Les innovations ne manquent pas, pourtant Alliy rappelle que « nous n’allons pas avoir 100 PayPals, seuls quelques uns vont tirer leur épingle du jeu. »

Bitcoin a le potentiel de chambouler le marché

Durant la conférence, les discussions étaient monopolisées par Bitcoin et les autres monnaies digitales, et par leur potentiel à simplifier les paiements internationaux – un petit marché de 530 milliards de dollars par an.

Etant une crypto-monnaie décentralisée en peer-to-peer, Bitcoin permet de contourner les régulations gouvernementales qui bloquent le développement de nombreuses solutions de paiement.

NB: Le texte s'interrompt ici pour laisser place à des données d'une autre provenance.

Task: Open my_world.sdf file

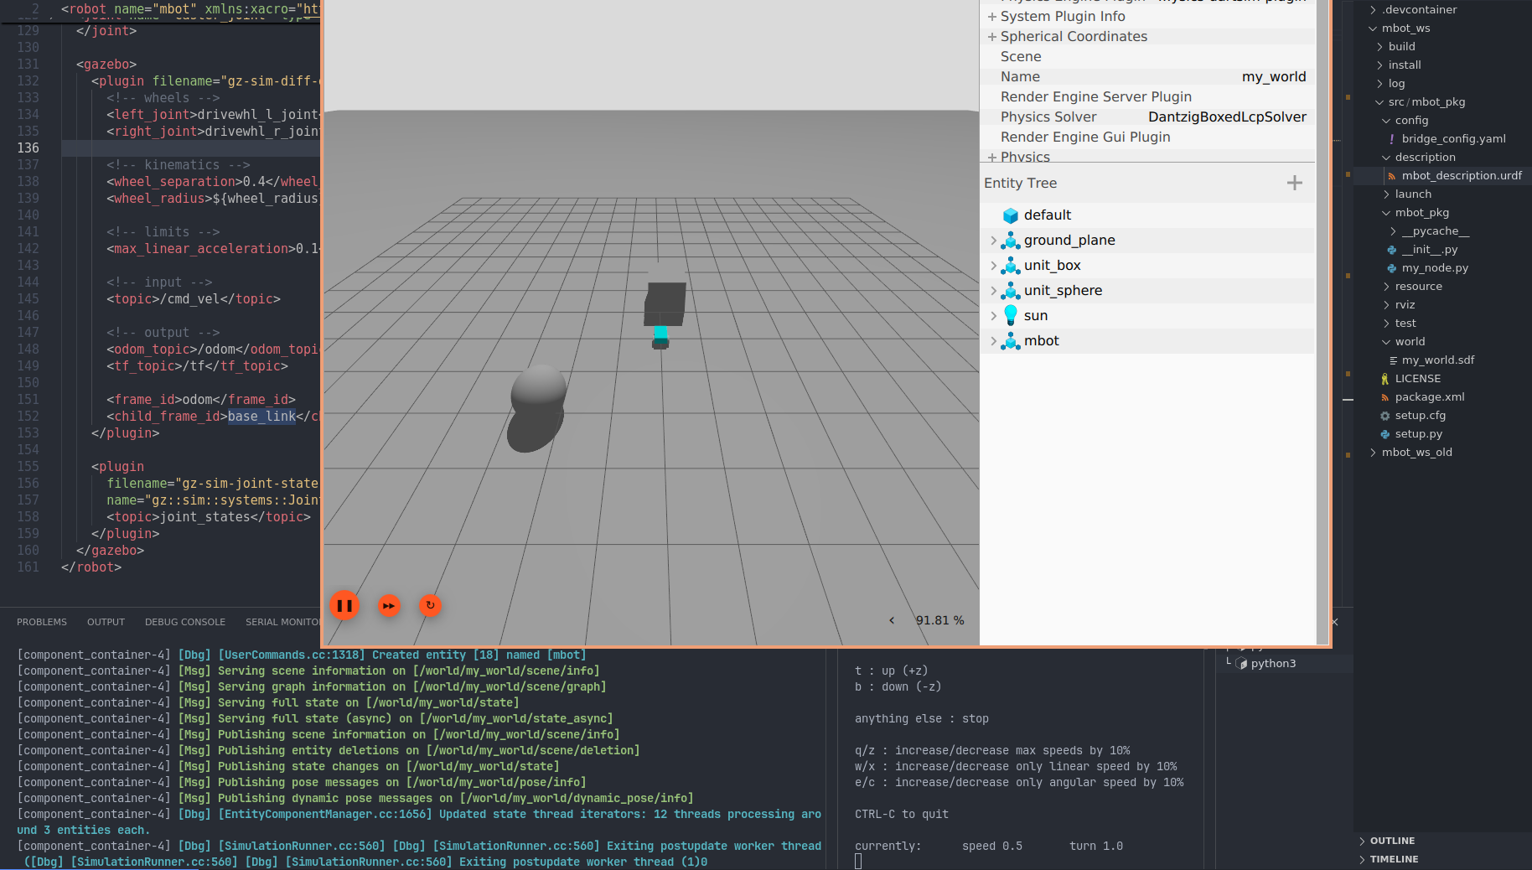Action: (1437, 360)
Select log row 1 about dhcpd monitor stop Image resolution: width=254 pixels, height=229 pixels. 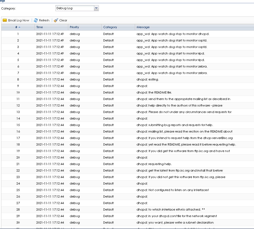click(x=173, y=34)
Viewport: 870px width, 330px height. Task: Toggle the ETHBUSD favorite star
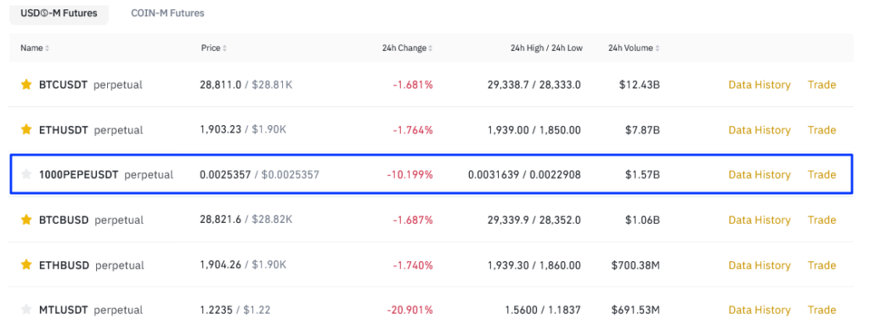tap(26, 265)
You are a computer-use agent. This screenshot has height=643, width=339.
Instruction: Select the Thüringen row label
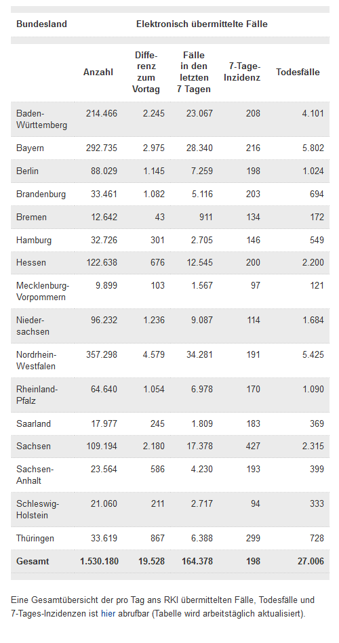(35, 539)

En Afrique, elle pourrait donc intéresser les personnes qui n’ont pas de compte bancaire à cause des barrières à l’entrée posées par les banques et les sociétés émettrices de carte de crédit. Pelle Braendgaard a crée Kipochi, un portefeuille mobile pour Bitcoin qui permet de réduire ces barrières en faisant tomber le coût des transactions internationales de 12% (comme ce qu’on peut trouver chez Western Union) à  1% ou 3%. Dès lors que les utilisateurs peuvent trouver des lieux pour transformer leur monnaie digitale en monnaie réelle, ils ne verront pas la différence. « On ne devrait pas voir Bitcoin comme un device, mais plutôt comme une plateforme de transaction qui permet d’envoyer et de recevoir de l’argent de partout dans le monde, explique t’il. »

Il n’empêche que le Bitcoin est menacé par sa volatilité. N’étant pas régulé, sa valeur peut très rapidement exploser ou chuter.

Ce n’est pas un problème, assure Pelle Braendgaard, à moins que vous vouliez conserver vos Bitcoin. Si vous l’utilisez juste pour effectuer des transactions, cela n’affectera pas la valeur de vos transactions.

Les opportunités sont nombreuses mais leur viabilité dépendra de l’appétit local. L’Afrique a prouvé dans le passé son intérêt pour les dernières technologies, en passant notamment à la téléphonie mobile sans passer par la case téléphone fixe, et qui passe maintenant aux tablettes et smartphones sans être passée par les ordinateurs.

Passer directement aux paiements mobiles sans passer par les cartes de crédits peut sembler un peu mais rien n’est impossible.